╭─ 原始文档

卷积神经网络入门案例完整版，轻松实现花朵分类（附代码）-技术圈

编者荐语

文章介绍卷积神经网络的入门案例，通过搭建卷积神经网络模型，并使用TF的花朵数据集（包含5类，即：“雏菊”，“蒲公英”，“玫瑰”，“向日葵”，“郁金香”，共 3670 张彩色图片）进行训练，用来对图像中的花朵进行分类。

转载自 | AI 科技大本营

作者 | 黎国溥

前言

本篇文章主要的意义是带大家熟悉卷积神经网络的开发流程，包括数据集处理、搭建模型、训练模型、使用模型等；更重要的是解在训练模型时遇到“过拟合”，如何解决这个问题，从而得到“泛化”更好的模型。

思路流程

导入数据集
探索集数据，并进行数据预处理
构建模型（搭建神经网络结构、编译模型）
训练模型（把数据输入模型、评估准确性、作出预测、验证预测）
使用训练好的模型
优化模型、重新构建模型、训练模型、使用模型

导入数据集
探索集数据，并进行数据预处理
构建模型
训练模型
使用模型
优化模型、重新构建模型、训练模型、使用模型（过拟合、数据增强、正则化、重新编译和训练模型、预测新数据）

导入数据集

使用到TF的花朵数据集，它包含5类，即：“雏菊”，“蒲公英”，“玫瑰”，“向日葵”，“郁金香”；共 3670 张彩色图片；数据集包含5个子目录，每个子目录种存放一个类别的花朵图片。

# 下载数据集
import pathlib
dataset_url = "https://storage.googleapis.com/download.tensorflow.org/example_images/flower_photos.tgz"

╰─
╭─ 给定数据

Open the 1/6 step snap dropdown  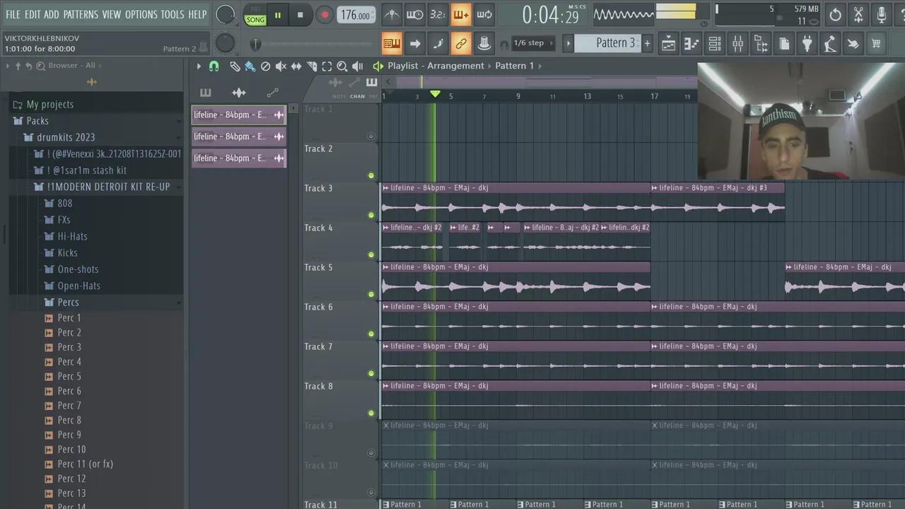[528, 43]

╰─

■ **任务要求**:
把原始文档里的这句话译成英文：“文章介绍卷积神经网络的入门案例，通过搭建卷积神经网络模型，并使用TF的花朵数据集（包含5类，即：“雏菊”，“蒲公英”，“玫瑰”，“向日葵”，“郁金香”，共 3670 张彩色图片）进行训练，用来对图像中的花朵进行分类。”

■ **参考答案**:
The article presents an introductory example of convolutional neural networks: it builds a convolutional neural network model and trains it on TF's flower dataset (which contains 5 classes, namely "daisy," "dandelion," "rose," "sunflower," and "tulip," with 3,670 color images in total) in order to classify the flowers in images.